* Lavoro richiesto:
**1.** Nel testo sull'assistenza agli anziani, a quante ore ammonta la media nazionale annua di assistenza citata da Milanese?
**2.** Prosegui il testo sull'assistenza agli anziani a partire dall'ultima frase riportata.

* Estratto:
Il presidente di Confcooperative Sanità e di OSA è intervenuto questa mattina confrontandosi sui nuovi approcci dell’assistenza sanitaria, dalle RSA alla domiciliarità

“Credo sia l’alba di un nuovo giorno che però bisogna affrontare con molta attenzione, perché ci sono cittadini che attendono risposte”. È il monito lanciato oggi dal presidente di Confcooperative Sanità e di OSA, Giuseppe Milanese audito in qualità di esperto insieme al Sottosegretario alla Salute, Pierpaolo Sileri e a Mons. Vincenzo Paglia, presidente della Commissione per la riforma dell’assistenza agli anziani del Ministero della Salute, nell’intergruppo “Longevità prospettive socio-economiche”. Un consesso autorevole che questa mattina si è soffermato sui nuovi approcci legati all’assistenza sanitaria, dalle RSA alla domiciliarità. Il presidente Milanese ha messo sul tavolo, dati alla mano, dell’impietosa fotografia dell’assistenza domiciliare in Italia, ben lontana dalle medie europee. “Non è solo la frammentazione regionale ad essere un aspetto drammatico, accentuato ancor di più in questi ultimi tempi dal Covid, ma è la media nazionale delle ore di assistenza annue, 17, a costituire il vero dramma perché non costituisce assolutamente una presa in carico. Lo stesso si può dire dell’assistenza residenziale. Il continuum con la domiciliare al momento è tragico, specialmente al Sud, visto che l’offerta di residenzialità è concentrata tutta nelle regioni settentrionali”.

* Materiale fornito:
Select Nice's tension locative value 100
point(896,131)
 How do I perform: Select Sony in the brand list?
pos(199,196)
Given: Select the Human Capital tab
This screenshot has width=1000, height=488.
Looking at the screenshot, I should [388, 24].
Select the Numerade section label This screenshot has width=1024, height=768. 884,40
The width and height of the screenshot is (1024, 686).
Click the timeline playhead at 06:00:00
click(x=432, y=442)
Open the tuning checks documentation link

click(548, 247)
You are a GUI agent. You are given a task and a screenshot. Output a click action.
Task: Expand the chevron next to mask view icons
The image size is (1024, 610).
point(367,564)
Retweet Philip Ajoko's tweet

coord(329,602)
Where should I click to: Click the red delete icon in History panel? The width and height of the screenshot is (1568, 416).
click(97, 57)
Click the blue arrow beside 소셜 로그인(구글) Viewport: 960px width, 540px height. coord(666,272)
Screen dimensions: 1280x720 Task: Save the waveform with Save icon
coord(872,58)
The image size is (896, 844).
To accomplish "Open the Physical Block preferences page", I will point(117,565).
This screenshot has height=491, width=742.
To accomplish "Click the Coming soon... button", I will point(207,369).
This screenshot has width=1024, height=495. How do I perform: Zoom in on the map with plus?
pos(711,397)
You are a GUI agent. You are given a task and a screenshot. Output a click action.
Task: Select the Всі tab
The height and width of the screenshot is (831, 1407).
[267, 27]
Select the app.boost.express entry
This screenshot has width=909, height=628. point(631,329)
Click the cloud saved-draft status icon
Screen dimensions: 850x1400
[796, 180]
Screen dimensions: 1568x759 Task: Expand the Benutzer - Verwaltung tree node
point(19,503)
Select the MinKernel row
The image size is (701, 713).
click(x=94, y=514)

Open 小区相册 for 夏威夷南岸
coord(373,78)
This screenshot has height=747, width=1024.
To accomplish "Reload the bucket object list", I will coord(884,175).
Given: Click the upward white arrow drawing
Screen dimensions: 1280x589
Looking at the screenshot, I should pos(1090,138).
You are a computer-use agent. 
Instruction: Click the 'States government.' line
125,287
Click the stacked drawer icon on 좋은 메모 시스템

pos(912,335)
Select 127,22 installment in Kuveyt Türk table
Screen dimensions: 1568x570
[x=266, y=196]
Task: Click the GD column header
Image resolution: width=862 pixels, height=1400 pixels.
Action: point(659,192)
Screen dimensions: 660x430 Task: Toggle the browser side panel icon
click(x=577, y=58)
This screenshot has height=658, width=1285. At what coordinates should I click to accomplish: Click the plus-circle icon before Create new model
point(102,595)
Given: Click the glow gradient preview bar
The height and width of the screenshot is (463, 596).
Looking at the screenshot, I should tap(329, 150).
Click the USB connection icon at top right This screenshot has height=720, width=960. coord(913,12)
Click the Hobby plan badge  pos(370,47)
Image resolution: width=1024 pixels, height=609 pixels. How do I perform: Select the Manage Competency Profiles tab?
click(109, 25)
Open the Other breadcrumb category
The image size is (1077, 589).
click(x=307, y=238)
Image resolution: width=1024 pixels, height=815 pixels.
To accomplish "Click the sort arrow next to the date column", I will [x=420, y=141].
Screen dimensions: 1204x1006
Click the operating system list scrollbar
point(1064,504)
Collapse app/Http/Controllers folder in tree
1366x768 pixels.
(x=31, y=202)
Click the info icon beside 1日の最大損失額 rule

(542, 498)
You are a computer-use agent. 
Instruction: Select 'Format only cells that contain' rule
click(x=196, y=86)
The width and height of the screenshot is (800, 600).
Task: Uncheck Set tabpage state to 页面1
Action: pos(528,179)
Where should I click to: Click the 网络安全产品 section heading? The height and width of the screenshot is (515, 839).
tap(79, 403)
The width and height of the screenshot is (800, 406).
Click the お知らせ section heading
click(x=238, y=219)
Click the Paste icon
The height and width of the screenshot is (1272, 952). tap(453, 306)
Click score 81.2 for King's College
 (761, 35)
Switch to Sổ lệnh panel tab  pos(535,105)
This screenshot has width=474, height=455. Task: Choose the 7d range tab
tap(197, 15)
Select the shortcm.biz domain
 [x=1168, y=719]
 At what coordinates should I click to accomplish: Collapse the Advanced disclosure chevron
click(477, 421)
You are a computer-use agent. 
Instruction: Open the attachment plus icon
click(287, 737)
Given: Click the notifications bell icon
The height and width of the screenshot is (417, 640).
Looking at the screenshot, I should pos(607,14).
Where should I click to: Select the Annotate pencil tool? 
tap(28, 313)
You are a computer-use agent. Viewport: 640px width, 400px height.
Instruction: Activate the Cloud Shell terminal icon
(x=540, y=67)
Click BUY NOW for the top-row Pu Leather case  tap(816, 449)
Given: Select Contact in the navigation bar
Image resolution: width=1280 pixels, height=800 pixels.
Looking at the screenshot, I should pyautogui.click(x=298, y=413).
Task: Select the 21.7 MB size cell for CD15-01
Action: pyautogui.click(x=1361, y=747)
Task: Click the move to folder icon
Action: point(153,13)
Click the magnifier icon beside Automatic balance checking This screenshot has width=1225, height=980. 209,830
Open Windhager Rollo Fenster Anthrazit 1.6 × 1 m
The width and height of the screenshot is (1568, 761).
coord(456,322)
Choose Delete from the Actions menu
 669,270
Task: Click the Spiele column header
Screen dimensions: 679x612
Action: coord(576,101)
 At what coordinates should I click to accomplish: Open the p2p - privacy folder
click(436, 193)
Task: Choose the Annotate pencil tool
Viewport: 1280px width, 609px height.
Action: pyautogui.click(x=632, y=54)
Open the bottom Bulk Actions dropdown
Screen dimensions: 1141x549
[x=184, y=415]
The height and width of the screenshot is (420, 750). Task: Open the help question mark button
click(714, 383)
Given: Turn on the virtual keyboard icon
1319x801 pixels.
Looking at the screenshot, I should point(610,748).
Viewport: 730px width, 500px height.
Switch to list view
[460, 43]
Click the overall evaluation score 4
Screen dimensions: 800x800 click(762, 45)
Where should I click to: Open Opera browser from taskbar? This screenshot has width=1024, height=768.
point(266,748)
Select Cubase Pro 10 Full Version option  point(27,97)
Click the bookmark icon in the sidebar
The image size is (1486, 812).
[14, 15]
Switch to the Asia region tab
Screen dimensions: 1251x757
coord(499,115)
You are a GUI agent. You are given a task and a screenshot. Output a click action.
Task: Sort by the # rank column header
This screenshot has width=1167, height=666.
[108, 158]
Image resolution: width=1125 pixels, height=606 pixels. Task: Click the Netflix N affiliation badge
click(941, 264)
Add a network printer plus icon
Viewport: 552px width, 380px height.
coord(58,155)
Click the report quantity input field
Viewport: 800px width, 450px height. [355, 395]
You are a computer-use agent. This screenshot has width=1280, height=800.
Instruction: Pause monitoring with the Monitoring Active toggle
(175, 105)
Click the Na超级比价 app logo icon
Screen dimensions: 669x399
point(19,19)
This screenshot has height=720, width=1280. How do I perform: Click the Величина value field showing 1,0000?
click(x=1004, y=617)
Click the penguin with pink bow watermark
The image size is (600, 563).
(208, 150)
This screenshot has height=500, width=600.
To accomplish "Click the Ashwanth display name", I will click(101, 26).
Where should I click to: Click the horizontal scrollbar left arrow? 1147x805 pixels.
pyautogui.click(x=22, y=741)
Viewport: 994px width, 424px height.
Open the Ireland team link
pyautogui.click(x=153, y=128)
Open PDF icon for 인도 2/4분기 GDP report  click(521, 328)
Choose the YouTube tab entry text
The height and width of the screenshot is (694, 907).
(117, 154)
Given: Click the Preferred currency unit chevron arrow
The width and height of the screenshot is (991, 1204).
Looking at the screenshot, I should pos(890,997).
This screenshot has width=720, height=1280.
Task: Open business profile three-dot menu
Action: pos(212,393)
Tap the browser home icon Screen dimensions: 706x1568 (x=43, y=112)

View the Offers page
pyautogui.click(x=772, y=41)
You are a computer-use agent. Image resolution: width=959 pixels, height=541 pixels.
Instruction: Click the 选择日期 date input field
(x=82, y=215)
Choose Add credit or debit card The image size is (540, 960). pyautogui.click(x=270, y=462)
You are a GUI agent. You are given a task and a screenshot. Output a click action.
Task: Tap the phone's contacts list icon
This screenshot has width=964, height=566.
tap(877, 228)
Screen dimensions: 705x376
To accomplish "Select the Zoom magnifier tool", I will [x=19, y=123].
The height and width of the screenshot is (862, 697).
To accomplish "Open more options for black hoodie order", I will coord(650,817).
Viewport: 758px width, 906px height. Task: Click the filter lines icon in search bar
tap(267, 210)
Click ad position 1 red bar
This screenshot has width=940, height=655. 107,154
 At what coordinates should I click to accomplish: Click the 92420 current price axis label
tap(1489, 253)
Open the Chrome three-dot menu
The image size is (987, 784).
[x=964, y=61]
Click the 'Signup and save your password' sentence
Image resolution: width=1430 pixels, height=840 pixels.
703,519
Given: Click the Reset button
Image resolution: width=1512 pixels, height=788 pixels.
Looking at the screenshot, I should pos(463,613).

* Risposte per compito:
**1.** 17 ore annue.

**2.**
Uno scenario che ha prodotto quasi 2 milioni di badanti, spostato moneta dalle famiglie e portato 1 a 1 il rapporto tra queste figure e i professionisti sanitari, pubblici e privati. Occorre cambiare e il PNRR presentato dal Governo che concentra sui temi dell’assistenza 7 miliardi può rappresentare un volano importante per un nuovo paradigma dell’assistenza. Si deve partire dalla centralità della casa come luogo di cura, dal continuum assistenziale e dall’integrazione di tutti i livelli assistenziali, perché sviluppare l’Assistenza Domiciliare può rappresentare anche una grande opportunità in termini occupazionali. “Se noi passassimo dagli attuali anziani assistiti – 395mila per 17 ore con circa 3391 operatori dedicati – al target che ci ha dato il ministero, vale a dire 923mila, servirebbero 111mila professionisti. Dove li troviamo? È necessario avvalersi una figura professionale che è presente nel nostro ordinamento dal 2003: l’operatore socio sanitario specializzato. Per prendersi cura delle persone nelle loro case, serve infatti non solo una preparazione tecnico-professionale ma anche un approccio sociale, vocazionale”.

Attenzione però a come verranno distribuite le risorse del PNRR. “C’è bisogno di avere una visione di sistema quando arriveranno le risorse, costruire l’acquedotto prima che l’acqua si disperda in mille rivoli. Per questo è valido quello che noi abbiamo chiamato come il paradigma delle 5R. Una macchina a 5 ruote che sono una regia unica che detti le regole d’ingaggio, chiare ed omogenee, evitando così una sanità a velocità. Ruoli chiari e definiti per una netta distinzione tra committenza, necessariamente pubblica, ed erogazione, affidata a soggetti sia pubblici che privati in competizione tra loro. E poi ancora la strutturazione di percorsi assistenziali integrati, le reti multiprofessionali, in un quadro di partnership con il SSN e il rigore nella misurazione per valutare in termini di qualità gli outcome di salute”.